Quizás, en un nivel mucho más profundo, Dios nos está permitiendo sufrir estas cosas porque hemos abusado de los dones y del mandato que nos ha sido confiado a los laicos. Quizás nuestro Señor nos está señalando que no hemos estado amando a nuestro prójimo como a nosotros mismos, que no nos hemos preocupado mucho por sus almas ni hemos hecho ningún gran esfuerzo por inculcarles el amor y la gratitud a Dios que el primer y más grande mandamiento requiere. Tal vez se nos pide que consideremos si nosotros mismos hemos estado bastante contentos de vivir en una supuesta sociedad “laica”. Quizás el mismo Buen Pastor nos está reprendiendo, a través del Estado y a través de líderes inclinados a ceder demasiado fácilmente al estado, por nuestra propia incapacidad para pensar y actuar sobre la base del primer Gran Mandamiento.

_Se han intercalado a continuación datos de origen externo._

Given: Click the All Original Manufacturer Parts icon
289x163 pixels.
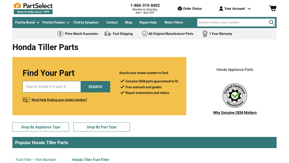Looking at the screenshot, I should click(x=145, y=34).
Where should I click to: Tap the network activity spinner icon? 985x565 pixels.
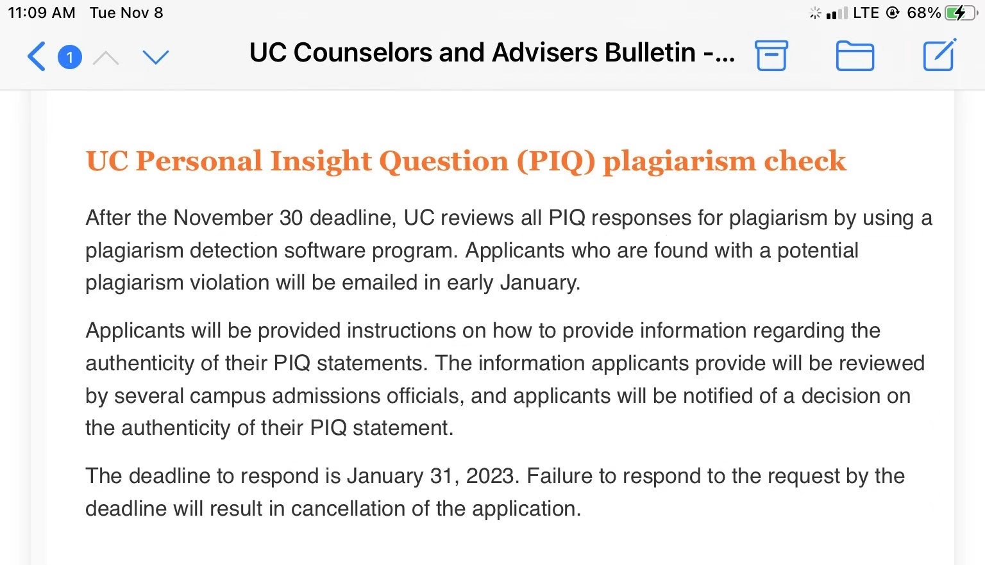coord(814,12)
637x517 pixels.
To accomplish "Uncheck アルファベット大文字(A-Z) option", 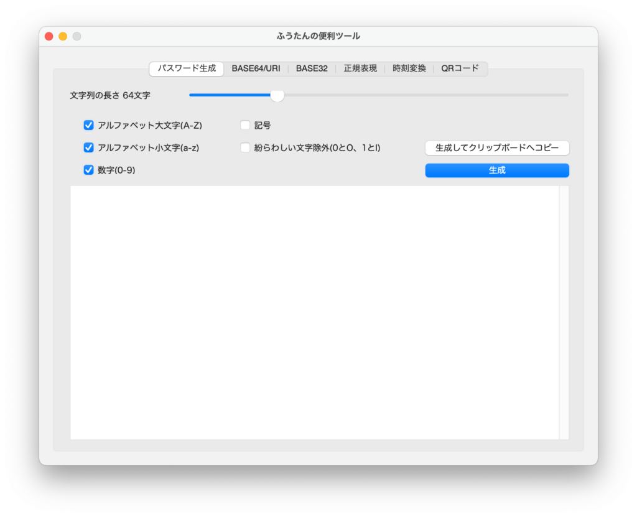I will coord(88,125).
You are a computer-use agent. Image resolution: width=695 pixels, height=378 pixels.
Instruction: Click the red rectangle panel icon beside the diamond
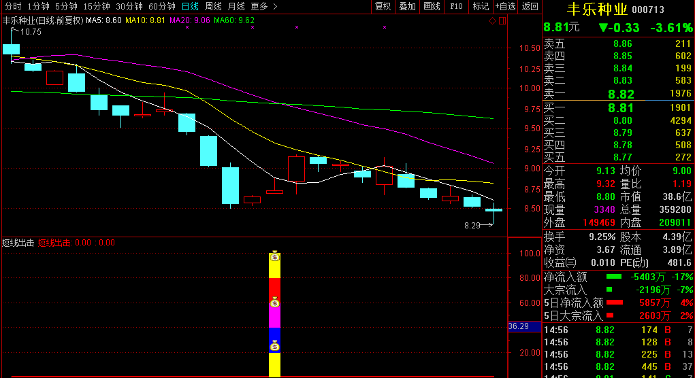click(502, 21)
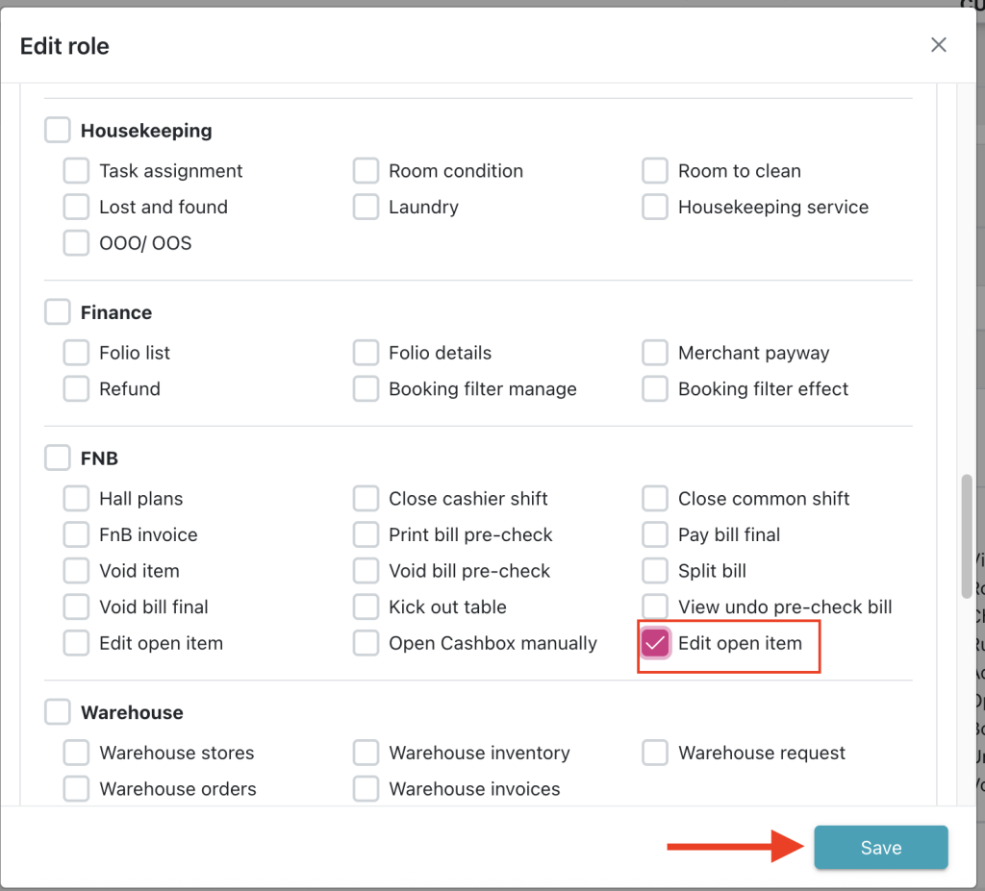Select the FNB group checkbox
This screenshot has width=985, height=891.
[x=58, y=458]
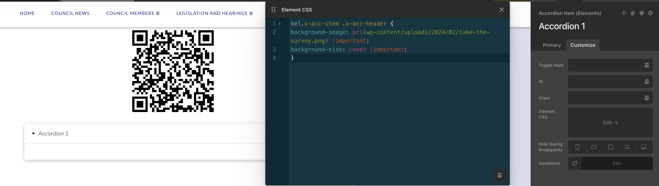Click dynamic content button in CSS editor
This screenshot has height=186, width=659.
coord(499,175)
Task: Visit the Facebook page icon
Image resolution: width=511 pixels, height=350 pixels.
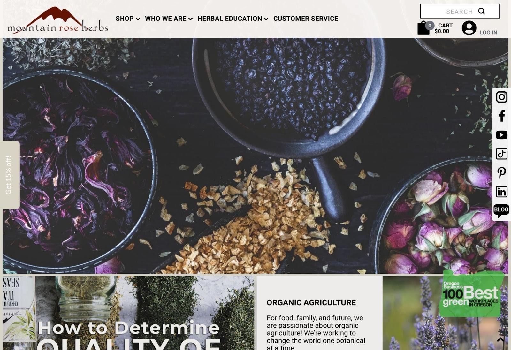Action: (501, 116)
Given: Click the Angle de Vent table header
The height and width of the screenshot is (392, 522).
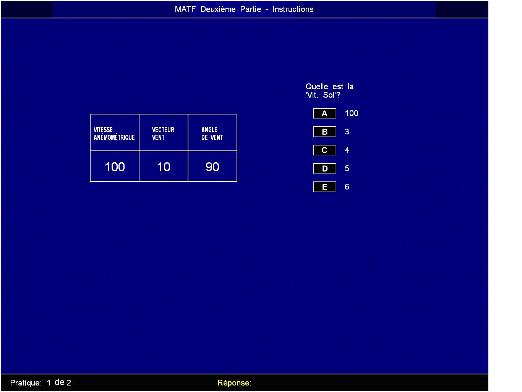Looking at the screenshot, I should click(212, 133).
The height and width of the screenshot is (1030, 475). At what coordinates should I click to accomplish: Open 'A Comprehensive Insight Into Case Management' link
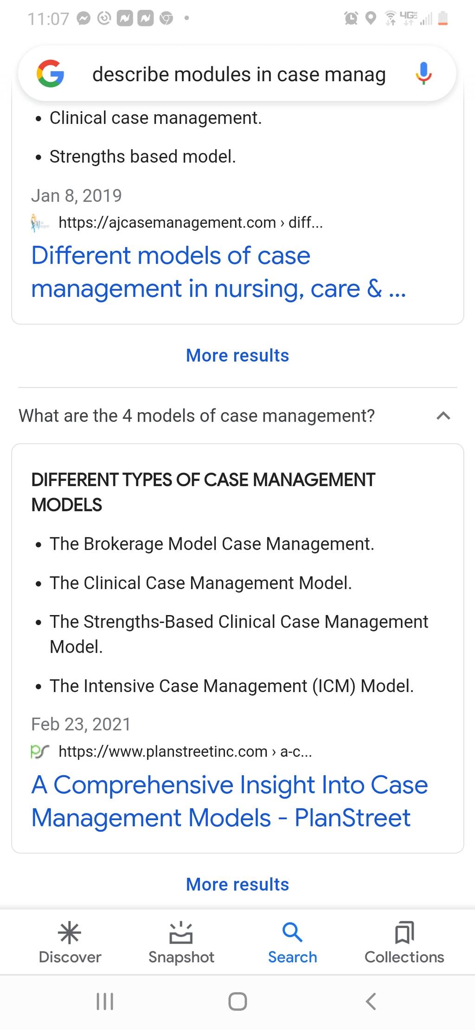229,801
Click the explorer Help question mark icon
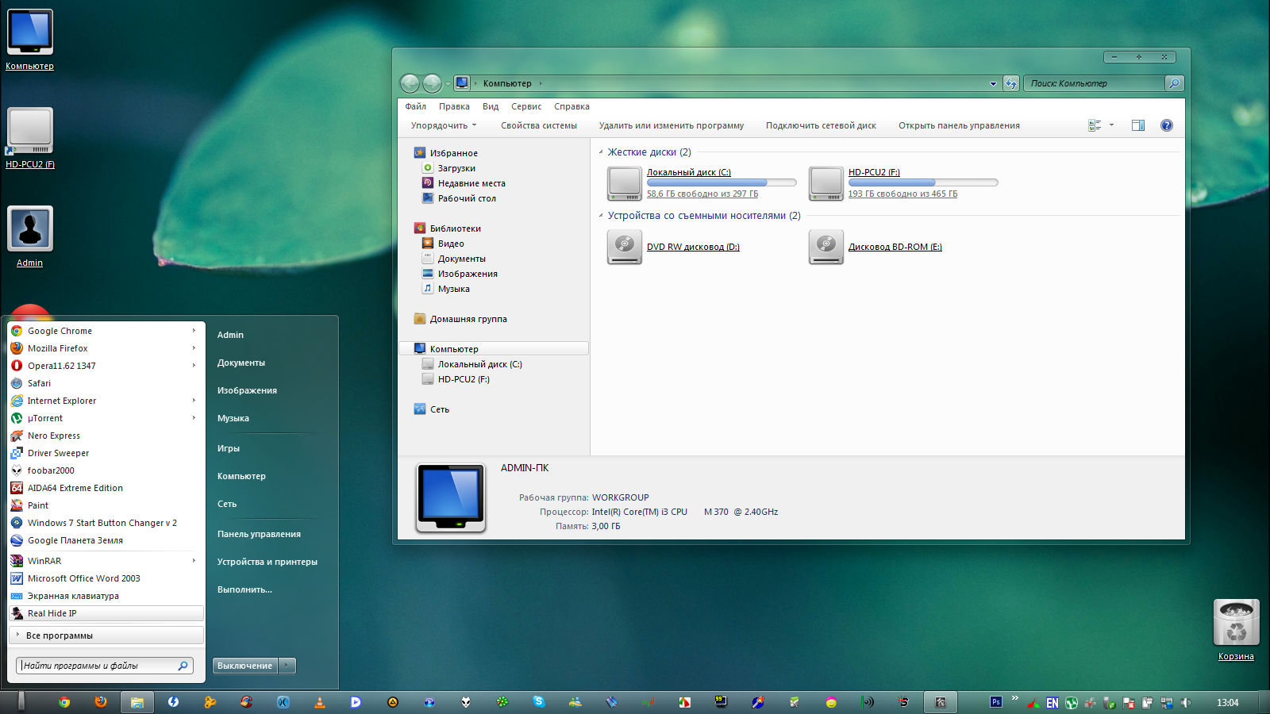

¿Habrá una iglesia reunida para celebrar las grandes fiestas de la Iglesia? ¿Qué testimonio daremos a las naciones respecto al que se sienta a la diestra de Dios? ¿Qué señales del poder de su Espíritu? ¿Qué mensajes recibiremos nosotros mismos de “aquel que tiene las siete estrellas en su diestra, que anda entre los siete candeleros”, discerniendo corazones y sopesando acciones?

Estamos escuchando. ¿Tenemos oídos para oír? ¿O simplemente nos refugiamos en el lugar, en un aposento alto bastante privado donde las puertas permanecen cerradas, como la tumba de Jesús, por orden del Estado? Si es así, nuestro prójimo puede ser perdonado por suponer que tememos al estado, en lugar de temer a Dios, y que preferimos nuestra condición previa a Pentecostés. 

Que la prudencia hable como debe hablar la prudencia, tanto en el virus como en el Estado, pero esa prudencia debe ser sólo infundida por el amor a Dios que echa afuera el miedo.